Figure 1 displays the average quarterly spending for our self-insured group compared with a linear trend forecast based on the first eight quarters (before parity) of spending. These data do not suggest any large changes in spending that coincided with the implementation of the Oregon parity law. Additional evidence to support our comparison group is provided in the online data supplement.
This study is also limited in its analysis of only four PPO plans in Oregon. While these plans represented the majority of the non-self-insured commercial market, they may not be representative of other commercial plans in Oregon or commercial plans throughout the United States. Although we conducted extensive interviews with key informants in each of those plans and documented their management practices, there may be unobserved factors in our four study plans that allowed them to keep costs in check (e.g., cooperative relationships with providers).
It is also possible that other nonquantitative treatment limitations were responsible for controlling costs. We focused our attention on the same set of utilization management techniques that were studied in the Federal Employees Health Benefits Program (
19) and in a recent survey of 368 commercial health plans (
20); however, there may have been other relevant indicators that we did not study. Furthermore, we examined whether health plans had certain utilization management policies but not how strict plans were in applying them. These data are difficult to obtain and beyond the scope of this study.
This study covered 2 years of preparity and 2 years of postparity observations. While we would expect that this time frame would be adequate to capture changes in patient behavior, it may not be long enough to capture changes in provider behavior.
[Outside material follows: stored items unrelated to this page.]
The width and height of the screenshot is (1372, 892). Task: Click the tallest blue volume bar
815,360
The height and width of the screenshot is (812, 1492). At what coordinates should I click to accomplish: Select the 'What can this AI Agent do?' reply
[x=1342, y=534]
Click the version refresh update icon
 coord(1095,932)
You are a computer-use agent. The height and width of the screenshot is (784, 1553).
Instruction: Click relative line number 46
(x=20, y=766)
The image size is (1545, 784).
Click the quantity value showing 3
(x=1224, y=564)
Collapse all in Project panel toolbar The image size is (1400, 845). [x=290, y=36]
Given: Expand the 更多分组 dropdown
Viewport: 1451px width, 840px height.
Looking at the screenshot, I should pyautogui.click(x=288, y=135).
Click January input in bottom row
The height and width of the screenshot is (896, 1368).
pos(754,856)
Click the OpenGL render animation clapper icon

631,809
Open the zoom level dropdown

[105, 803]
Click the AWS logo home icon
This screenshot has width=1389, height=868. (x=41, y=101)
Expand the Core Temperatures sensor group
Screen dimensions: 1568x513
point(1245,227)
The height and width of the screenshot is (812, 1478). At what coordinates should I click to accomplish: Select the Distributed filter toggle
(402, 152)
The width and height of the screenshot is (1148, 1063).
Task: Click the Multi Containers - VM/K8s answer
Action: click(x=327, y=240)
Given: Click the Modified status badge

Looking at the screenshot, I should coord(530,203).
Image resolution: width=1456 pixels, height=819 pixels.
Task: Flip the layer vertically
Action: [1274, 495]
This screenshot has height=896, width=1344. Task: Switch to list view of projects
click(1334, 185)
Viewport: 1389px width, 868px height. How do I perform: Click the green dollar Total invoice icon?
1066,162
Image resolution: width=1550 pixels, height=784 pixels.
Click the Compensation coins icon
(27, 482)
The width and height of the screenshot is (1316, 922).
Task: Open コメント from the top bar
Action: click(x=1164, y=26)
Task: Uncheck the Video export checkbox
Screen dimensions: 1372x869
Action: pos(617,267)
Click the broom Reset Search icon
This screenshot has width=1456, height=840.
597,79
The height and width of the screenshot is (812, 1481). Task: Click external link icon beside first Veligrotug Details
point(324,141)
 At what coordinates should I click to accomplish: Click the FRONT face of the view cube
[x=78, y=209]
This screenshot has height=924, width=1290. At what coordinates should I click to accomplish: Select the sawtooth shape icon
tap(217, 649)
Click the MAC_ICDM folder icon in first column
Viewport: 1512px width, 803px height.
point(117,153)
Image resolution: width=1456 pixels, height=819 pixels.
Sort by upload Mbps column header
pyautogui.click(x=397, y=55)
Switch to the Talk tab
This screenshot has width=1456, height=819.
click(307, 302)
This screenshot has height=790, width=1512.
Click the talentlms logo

In particular, if providers see parity laws as an opportunity to expand business and services, they may invest in infrastructure and facilities that could have longer-term consequences for the costs of treating behavioral health disorders.
Certain aspects of Oregon's insurance market and health care delivery system may not be generalizable to other parts of the country. Oregon is generally considered to have a competitive insurance market. At least seven Oregon-based health plans participate in the non-self-insured group market, with the largest plan capturing only 31% of that market (
21). The state has the authority to review proposed rate increases and to regulate health plans for financial solvency, policy form approval, and consumer protection (
21). There are undoubtedly differences in the health care markets across states that might affect the generalizability of our findings. In particular, psychiatric inpatient beds are generally considered highly constrained in Oregon, which may have limited increases in inpatient use after implementation of parity.
Our findings may presage the results that health plans around the country will obtain after federal parity is implemented. The Oregon experience suggests that management of behavioral health benefits does not necessarily need to be different from management of medical-surgical benefits in order to control costs after the federal parity law goes into place. This does not mean that no management is optimal; however, given the widespread and broad-based nature of the federal law, we need a greater understanding of the types of benefit management that are best at controlling costs and improving quality in order to reap the greatest advantages from the opportunity offered by a national parity law.